En outre, nos résultats et observations renforcent l’hypothèse secondaire de cette étude selon laquelle les changements inflammatoires peuvent être un facteur incitatif de l’épaississement du LF. Des études histologiques ont montré que la transformation fibrocartilagineuse provoquée par la prolifération du collagène et l’ossification peut conduire à un épaississement du LF.6,12 La fibrose liée à l’âge ou la diminution du rapport élastine/collagène, en combinaison avec le stress biomécanique, a été rapportée comme conduisant à un épaississement du LF.5-Des études pathologiques ont révélé une fuite de cytokines inflammatoires provenant d’articulations facettaires en dégénérescence, impliquant ces molécules comme causes de l’épaississement du LF et de la génération de la douleur dans les fibres nerveuses adjacentes13,14. De plus, Sairyo et al15 ont découvert que l’épaississement du LF était le résultat d’une cicatrisation due à une inflammation, provoquée par des dommages tissulaires induits par un stress mécanique.

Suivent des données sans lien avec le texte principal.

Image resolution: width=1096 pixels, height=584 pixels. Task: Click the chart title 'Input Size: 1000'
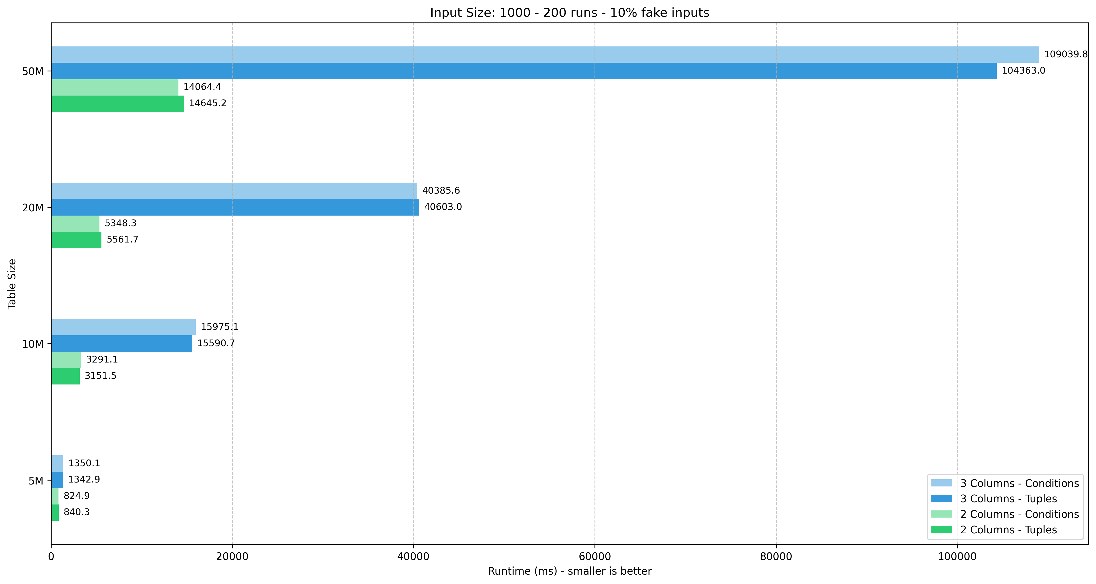569,13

Comme corollaire, nous avons également constaté que dans les cas d’épaississement asymétrique du LF, l’épaisseur et le rehaussement post-contraste étaient plus importants du côté abritant la dégénérescence de la facette la plus sévère (figures 4 et 5). Cette constatation implique une relation spatiale et causale entre les changements dégénératifs des facettes et l’épaississement du LF.
Il est important d’évaluer soigneusement et systématiquement les articulations des facettes et le LF. Plus précisément, la reconnaissance de la corrélation et de la relation causale possible entre la FH et l’épaississement du LF peut faciliter une évaluation détaillée et pertinente de la cause de la sténose rachidienne lombaire. En particulier chez les patients présentant une hauteur intervertébrale L4-5 normale, le LF et les facettes articulaires doivent être évalués pour détecter une maladie concordante symétrique ou asymétrique. Chez les patients souffrant de douleurs lombaires avec un rehaussement des articulations facettaires et du LF, il faut garder à l’esprit les infections et les maladies dégénératives graves. En outre, en présence d’un épaississement significatif de la FL et d’une FH, l’administration d’un contraste à base de gadolinium pourrait être envisagée pour déterminer si la maladie des facettes est une cause de génération de la douleur.
En outre, les changements dégénératifs des facettes et la maladie de la FL doivent être particulièrement notés dans le rapport final du radiologue interprète, même lorsque les espaces discaux intervertébraux semblent normaux. Ceci est particulièrement important lorsque le médecin traitant envisage une intervention pour soulager la douleur et/ou les symptômes neurologiques. L’identification d’une pathologie LF « pure » peut atténuer la nécessité d’une chirurgie vertébrale étendue et inciter le chirurgien à adopter une technique peu invasive.10 En outre, la riche innervation à deux niveaux des éléments postérieurs par la branche postérieure du nerf spinal peut produire une douleur référée.4 Avec une distribution radiculaire aux 2 niveaux de facettes ipsilatéraux adjacents, l’identification détaillée des niveaux pathologiques de facettes et de LF peut aider à expliquer les symptômes du patient dans de tels cas. Un traitement médicamenteux à base d’agents anti-inflammatoires peut aider à réduire ou à contrôler l’épaississement de la FL car il s’est avéré être un phénomène de cicatrisation.15
Cette étude présentait plusieurs limites. L’âge et le sexe n’ont pas été pris en compte lors de la stratification des patients dans 1 des 3 groupes car notre objectif était simplement d’évaluer si l’épaississement des LF peut être observé indépendamment de la DSN. L’analyse des hauteurs d’espace discal et des changements de FH était subjective ; l’étude n’était pas prospective.
Des études futures pourraient inclure l’évaluation de l’épaisseur normale et anormale des LF en fonction de l’âge et du sexe et/ou pourraient évaluer le rehaussement des LF chez un plus grand nombre de sujets.